» **Exercise prompt**
Produce all the records again exactly as they stand.

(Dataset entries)
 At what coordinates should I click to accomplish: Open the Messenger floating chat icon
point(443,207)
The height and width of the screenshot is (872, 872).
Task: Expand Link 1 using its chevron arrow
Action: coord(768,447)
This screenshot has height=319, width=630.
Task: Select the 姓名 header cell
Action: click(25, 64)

» **Result**
 At what coordinates should I click to accomplish: Open the Messenger floating chat icon
point(443,207)
The height and width of the screenshot is (872, 872).
Task: Expand Link 1 using its chevron arrow
Action: coord(768,447)
This screenshot has height=319, width=630.
Task: Select the 姓名 header cell
Action: click(25, 64)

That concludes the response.